Copy out only the lines from the line with "Wales (211, 371)" to the line with "whilst (228, 1304)", both included, keeping each word and shifting every coordinate number up by 121.
Start of Data to process
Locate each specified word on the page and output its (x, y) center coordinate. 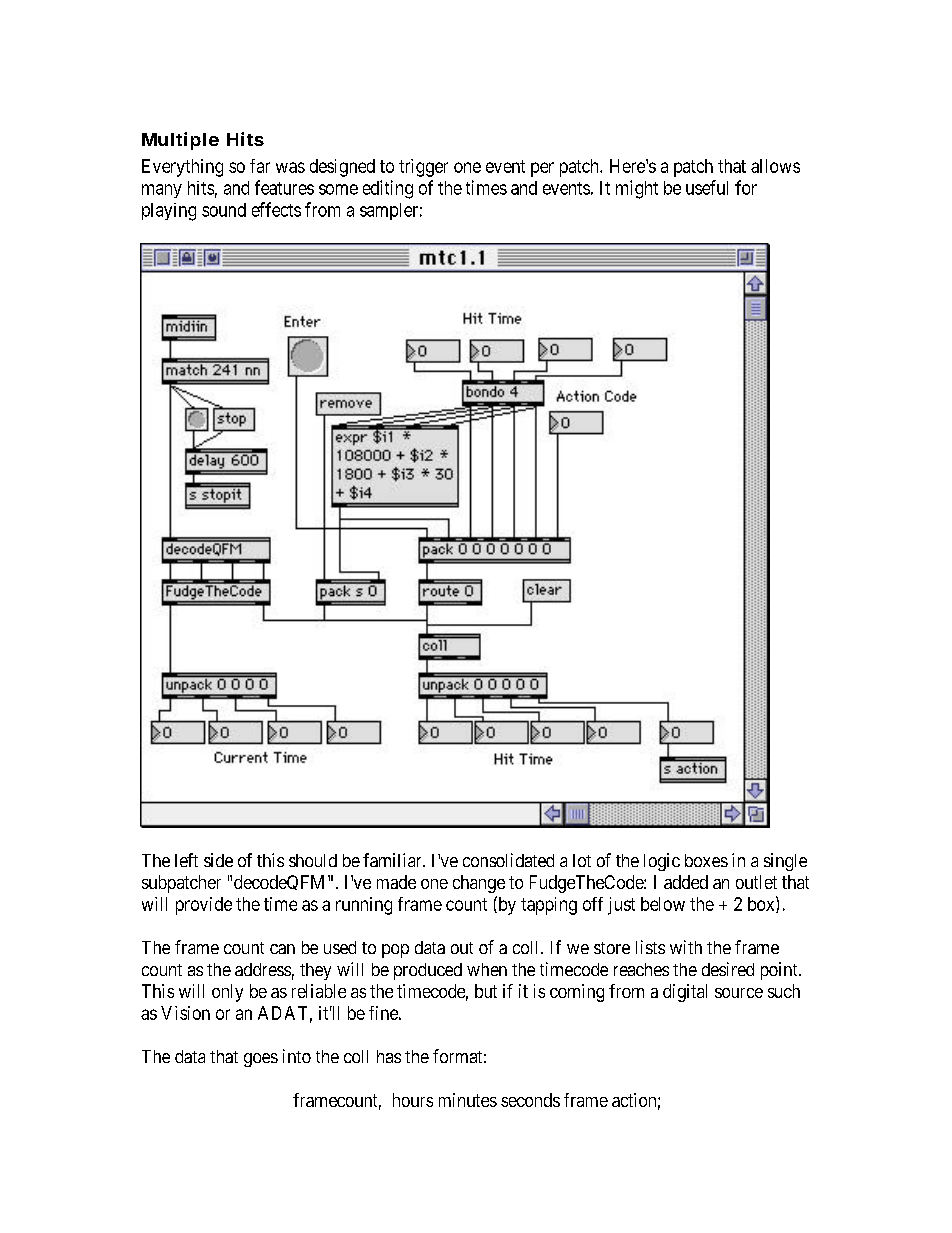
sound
End of Data to process
Start of Data to process
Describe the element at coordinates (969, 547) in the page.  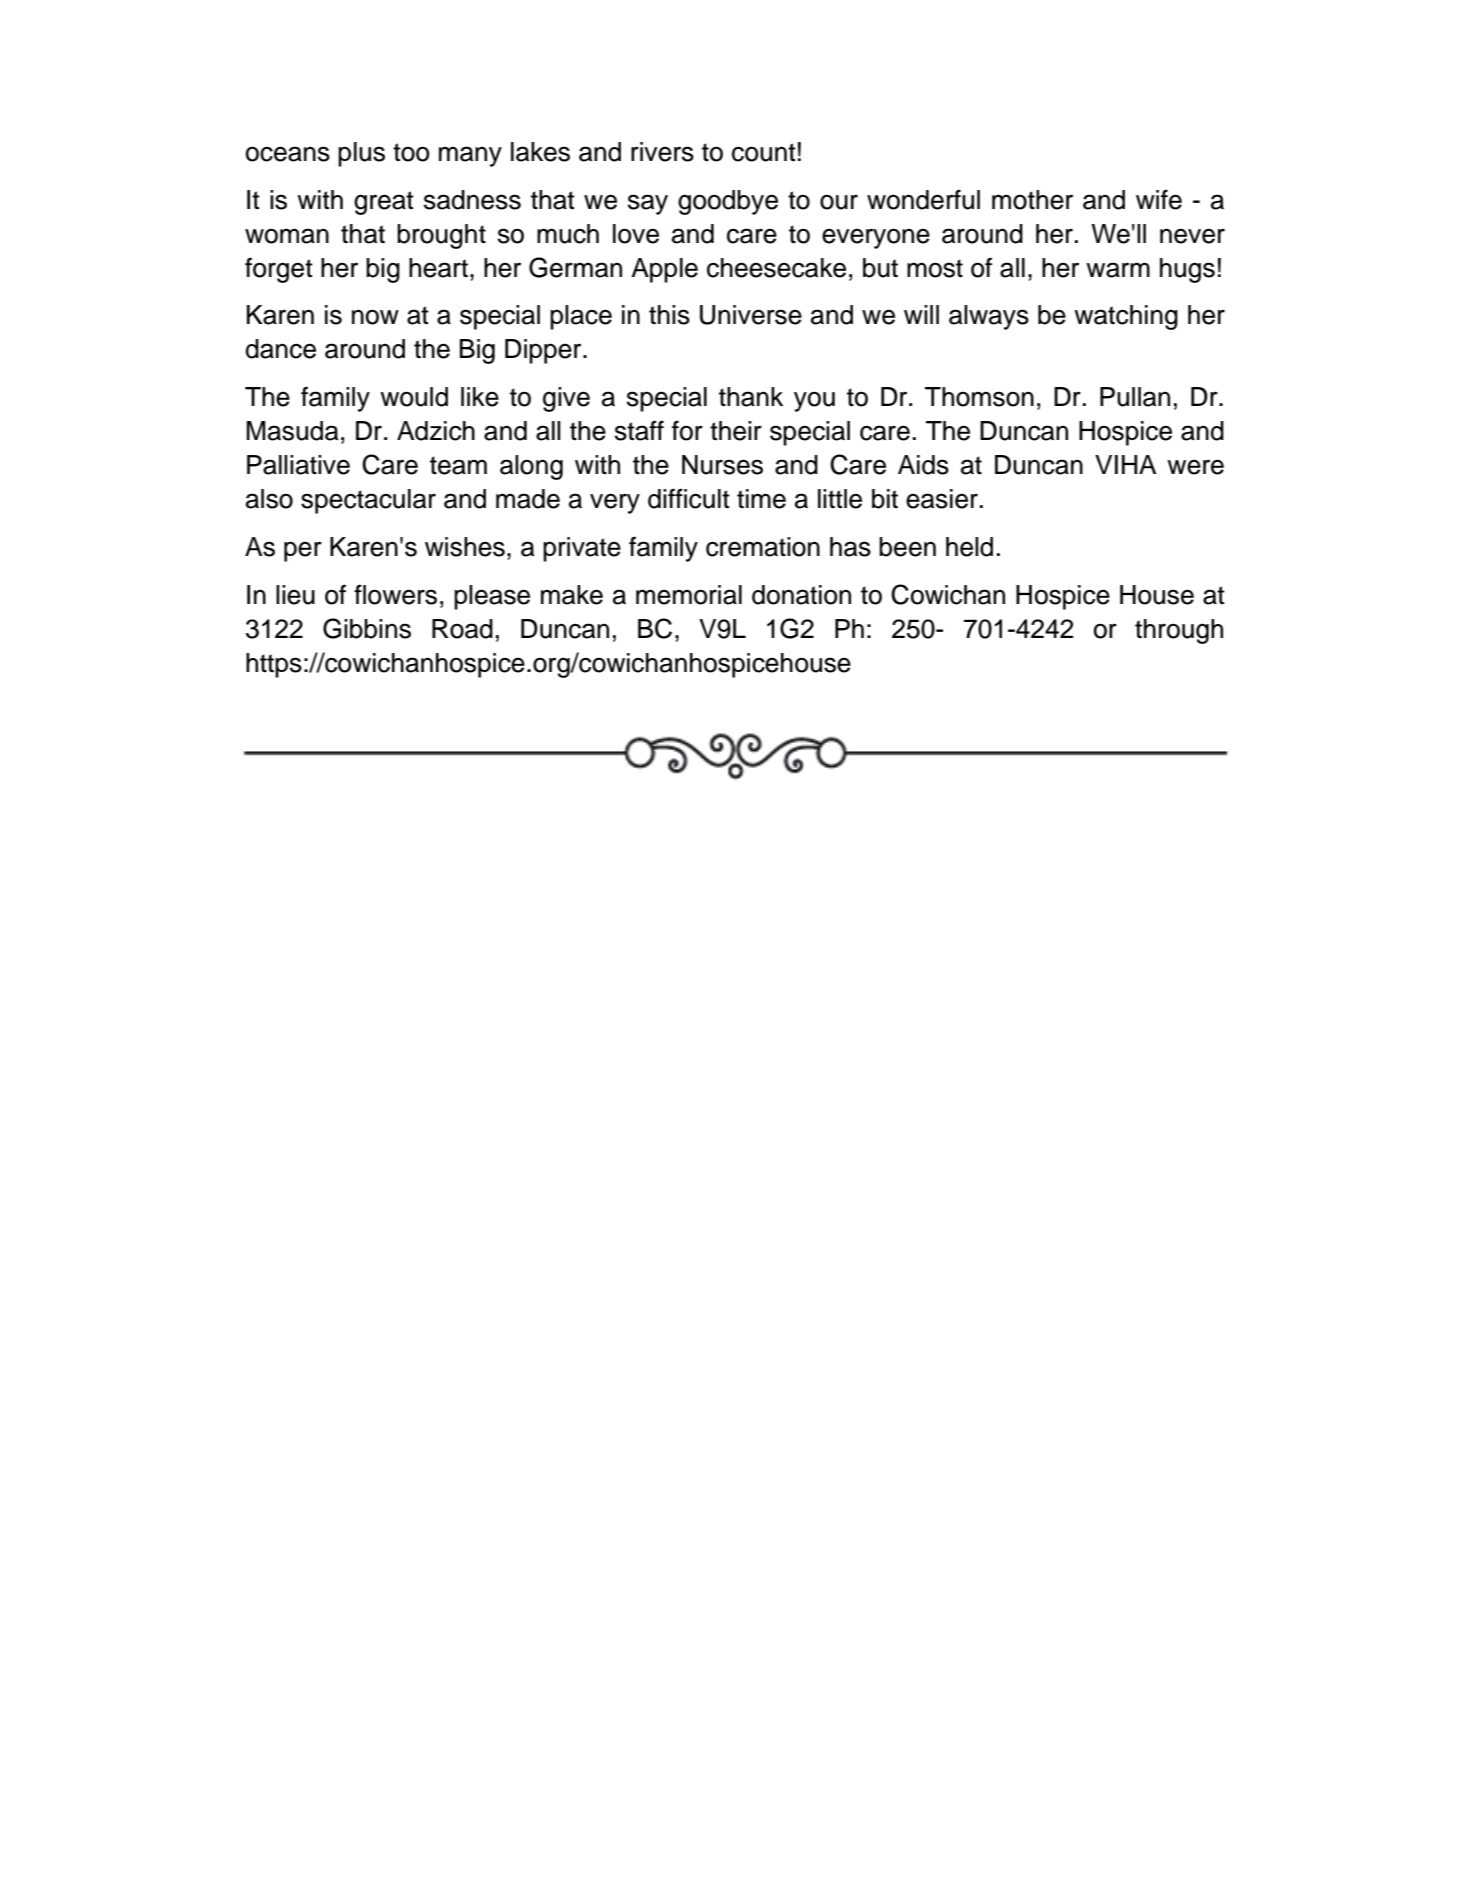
End of Data to process
Start of Data to process
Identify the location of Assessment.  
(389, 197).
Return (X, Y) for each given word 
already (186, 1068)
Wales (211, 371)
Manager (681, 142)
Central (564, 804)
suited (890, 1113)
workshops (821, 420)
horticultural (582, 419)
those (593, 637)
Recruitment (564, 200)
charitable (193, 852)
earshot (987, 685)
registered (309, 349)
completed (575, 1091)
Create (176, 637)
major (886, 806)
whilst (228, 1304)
End of Data to process
The answer:
Wales (332, 492)
Manager (802, 263)
Central (685, 925)
suited (1011, 1234)
workshops (942, 541)
horticultural (703, 540)
those (714, 758)
Recruitment (685, 321)
charitable (314, 973)
earshot (1108, 806)
registered (430, 470)
completed (696, 1212)
Create (297, 758)
major (1007, 927)
whilst (349, 1425)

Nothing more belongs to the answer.